Among other things, this task can provide good examples of the following:

  • Importing other tasks
  • Importing and using useful Python modules, such as numpy
  • A more complex example of the XML file
  • Extensive use of the CASA log; redirecting and labeling its output
  • Defining and calling member functions
  • Writing web pages and sending email from within a task
  • Querying CASA tables for needed information
  • Determining image parameters in an automated fashion
  • Automated plot generation

Note that this is not an official EVLA pipeline. However, it may be useful in quick processing for first results, and also as an example for developing your own pipeline processing tasks.

You can find the Python task file here: File:Task mkpipeline.py, and the XML parameter file here: File:Mkpipeline.xml. Again, be sure to change the first letters to lowercase before running buildmytasks; they were set to uppercase by the wiki page uploader.
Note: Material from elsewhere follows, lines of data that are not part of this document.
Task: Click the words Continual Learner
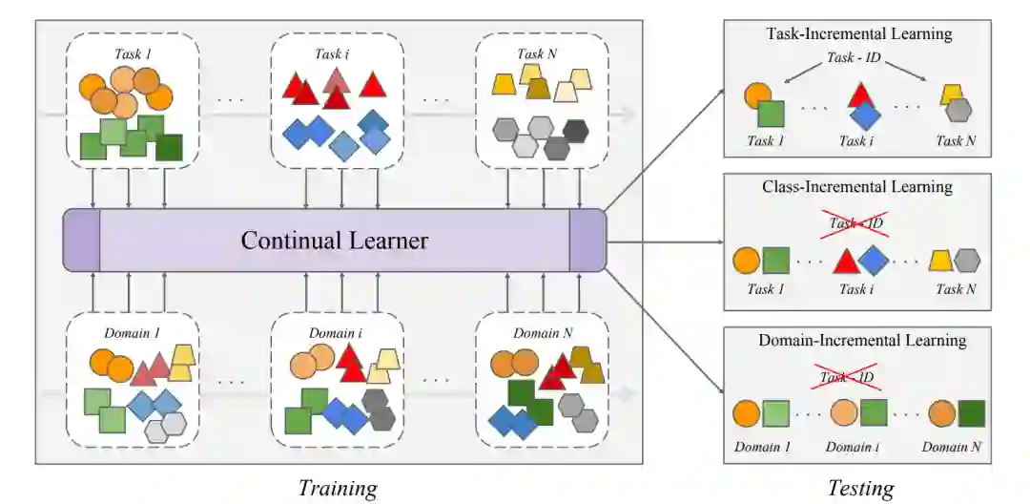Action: pos(334,240)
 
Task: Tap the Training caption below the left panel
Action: pos(338,489)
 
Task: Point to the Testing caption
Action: pos(860,489)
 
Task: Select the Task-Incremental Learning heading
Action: pos(859,33)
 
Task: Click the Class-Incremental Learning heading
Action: pos(859,187)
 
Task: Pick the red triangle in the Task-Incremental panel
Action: pos(860,95)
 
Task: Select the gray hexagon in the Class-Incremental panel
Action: pos(967,261)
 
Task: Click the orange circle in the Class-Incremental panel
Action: pos(747,261)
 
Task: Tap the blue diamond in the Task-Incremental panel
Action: pos(864,116)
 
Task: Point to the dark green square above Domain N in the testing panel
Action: pos(972,413)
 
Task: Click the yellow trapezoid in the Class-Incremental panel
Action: pos(940,260)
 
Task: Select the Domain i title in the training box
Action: pos(333,333)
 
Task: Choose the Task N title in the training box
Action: pos(537,53)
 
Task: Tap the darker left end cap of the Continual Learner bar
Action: pos(81,240)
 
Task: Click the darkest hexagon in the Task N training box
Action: pos(575,131)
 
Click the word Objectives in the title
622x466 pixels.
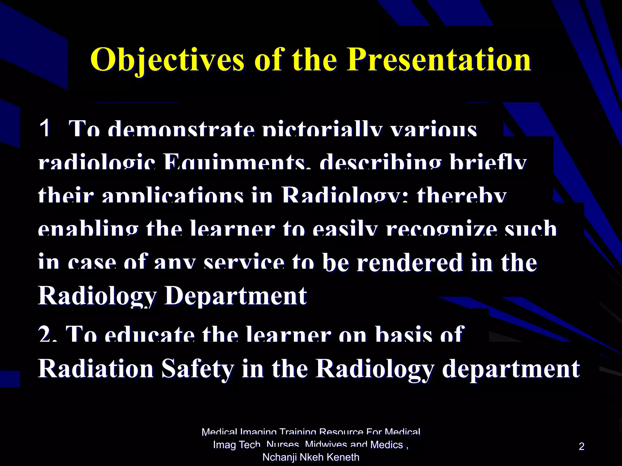click(x=167, y=60)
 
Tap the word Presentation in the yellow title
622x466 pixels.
click(x=439, y=60)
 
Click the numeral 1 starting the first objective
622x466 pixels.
click(x=45, y=128)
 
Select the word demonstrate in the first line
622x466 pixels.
click(x=181, y=130)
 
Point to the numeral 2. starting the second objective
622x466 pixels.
click(x=48, y=335)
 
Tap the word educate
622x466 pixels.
click(x=149, y=335)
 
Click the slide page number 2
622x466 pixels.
click(x=581, y=446)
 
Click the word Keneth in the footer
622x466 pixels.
click(x=345, y=457)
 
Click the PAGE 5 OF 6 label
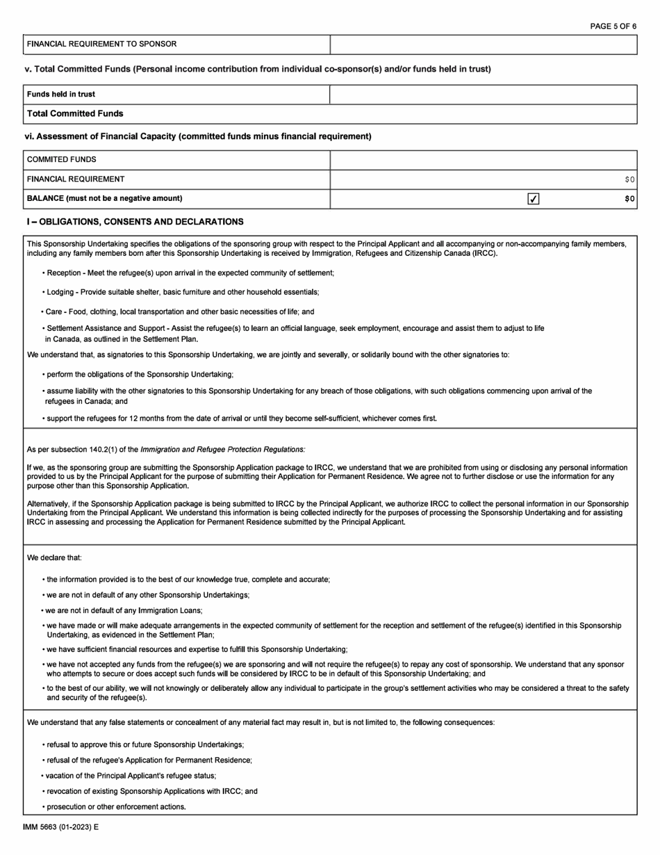(x=613, y=26)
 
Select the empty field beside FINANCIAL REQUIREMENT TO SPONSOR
(x=483, y=44)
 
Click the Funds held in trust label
(x=61, y=95)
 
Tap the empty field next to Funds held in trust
(x=483, y=95)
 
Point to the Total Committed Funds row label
(x=75, y=113)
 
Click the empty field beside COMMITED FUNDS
(x=483, y=160)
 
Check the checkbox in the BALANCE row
(x=533, y=199)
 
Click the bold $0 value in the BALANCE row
(x=629, y=199)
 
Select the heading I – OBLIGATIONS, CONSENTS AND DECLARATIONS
(x=135, y=222)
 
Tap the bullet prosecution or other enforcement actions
(x=116, y=806)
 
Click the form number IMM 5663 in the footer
(x=43, y=828)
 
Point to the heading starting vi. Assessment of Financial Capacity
(x=198, y=136)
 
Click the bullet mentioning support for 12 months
(x=241, y=418)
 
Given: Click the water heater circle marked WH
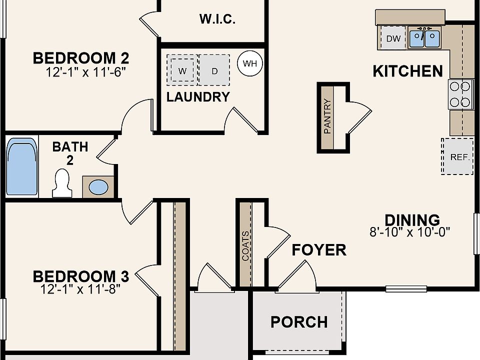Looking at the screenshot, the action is [250, 64].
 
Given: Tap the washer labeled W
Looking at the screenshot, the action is [182, 70].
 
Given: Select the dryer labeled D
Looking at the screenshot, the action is [214, 70].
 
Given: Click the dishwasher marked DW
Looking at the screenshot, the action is [393, 38].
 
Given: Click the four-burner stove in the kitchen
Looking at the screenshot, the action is [460, 94].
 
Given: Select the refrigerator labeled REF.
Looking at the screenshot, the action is [458, 156].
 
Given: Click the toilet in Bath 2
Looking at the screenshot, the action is [62, 184].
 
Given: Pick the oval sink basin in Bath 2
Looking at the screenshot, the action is [98, 186].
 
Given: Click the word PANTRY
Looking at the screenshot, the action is [327, 116].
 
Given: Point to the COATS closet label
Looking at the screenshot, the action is [246, 246].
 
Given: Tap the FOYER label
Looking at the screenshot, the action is [319, 250].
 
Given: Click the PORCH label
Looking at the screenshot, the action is [299, 322].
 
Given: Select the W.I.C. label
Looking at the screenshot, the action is [218, 19].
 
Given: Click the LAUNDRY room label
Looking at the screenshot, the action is [198, 97].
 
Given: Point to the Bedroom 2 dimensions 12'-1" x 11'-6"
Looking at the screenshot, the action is [86, 72].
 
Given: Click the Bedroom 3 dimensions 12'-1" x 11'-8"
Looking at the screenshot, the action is [80, 288].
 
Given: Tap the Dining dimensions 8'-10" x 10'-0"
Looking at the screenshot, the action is [410, 232].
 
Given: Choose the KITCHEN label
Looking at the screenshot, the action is [408, 71].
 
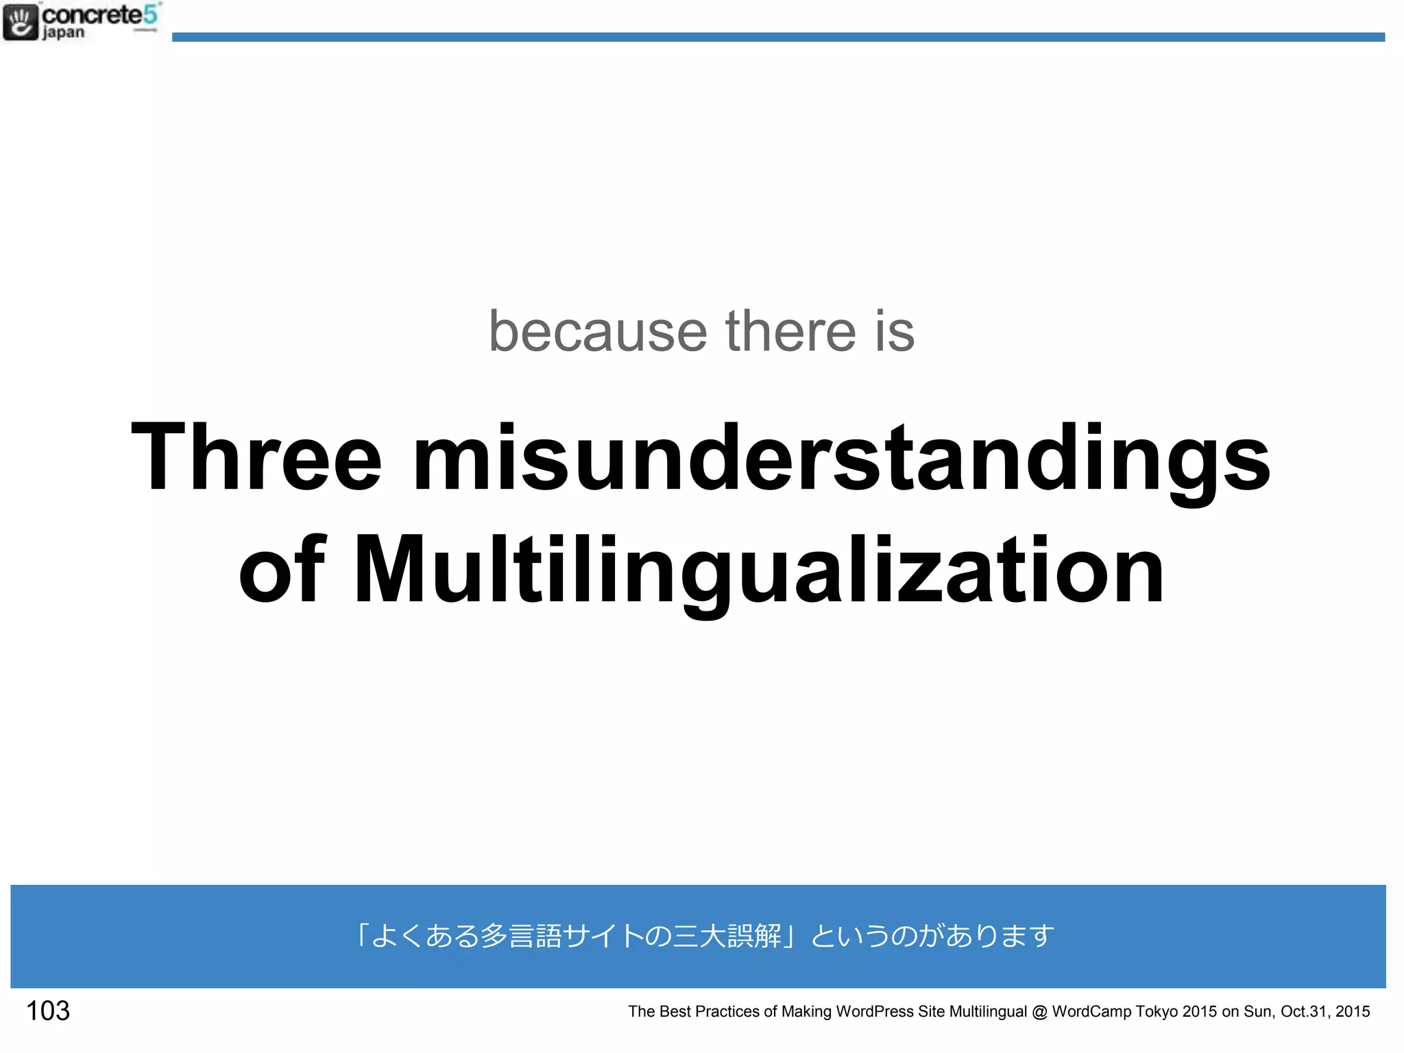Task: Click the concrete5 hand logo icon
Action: [20, 21]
Exploring the built-in CASA tasks

One great way to learn to tricks (and understand CASA more completely) is to look at the tasks within CASA. Finding the directories where the XML and Python code live can be a little tricky, since it varies for different operating systems. Try going to the directory where the CASA installation lives:

# In CASA
os.environ.get('CASAPATH').split()[0]

Then, in a terminal in this directory, type:

find . -name task_clean.py
find . -name clean.xml

This should point you to the directories where the relevant files live for all CASA tasks. Have fun exploring!

Automatically loading tasks on startup

So now you've written a task, and want to always have it available to you when you start CASA. There's a file that CASA will source every time on startup, which resides in your home directory in the hidden subdirectory .casa. Go to this directory, and create a file called init.py. In this file, put the line:

execfile('/<path_to_task_directory>/mytasks.py')

(In other words, the same command you used to load the task(s) into CASA before.) Note that this can sometimes cause problems, in case you update your version of CASA and it's incompatible with some tasks you have. However, it's easy enough to comment out this line before starting CASA, if you desire.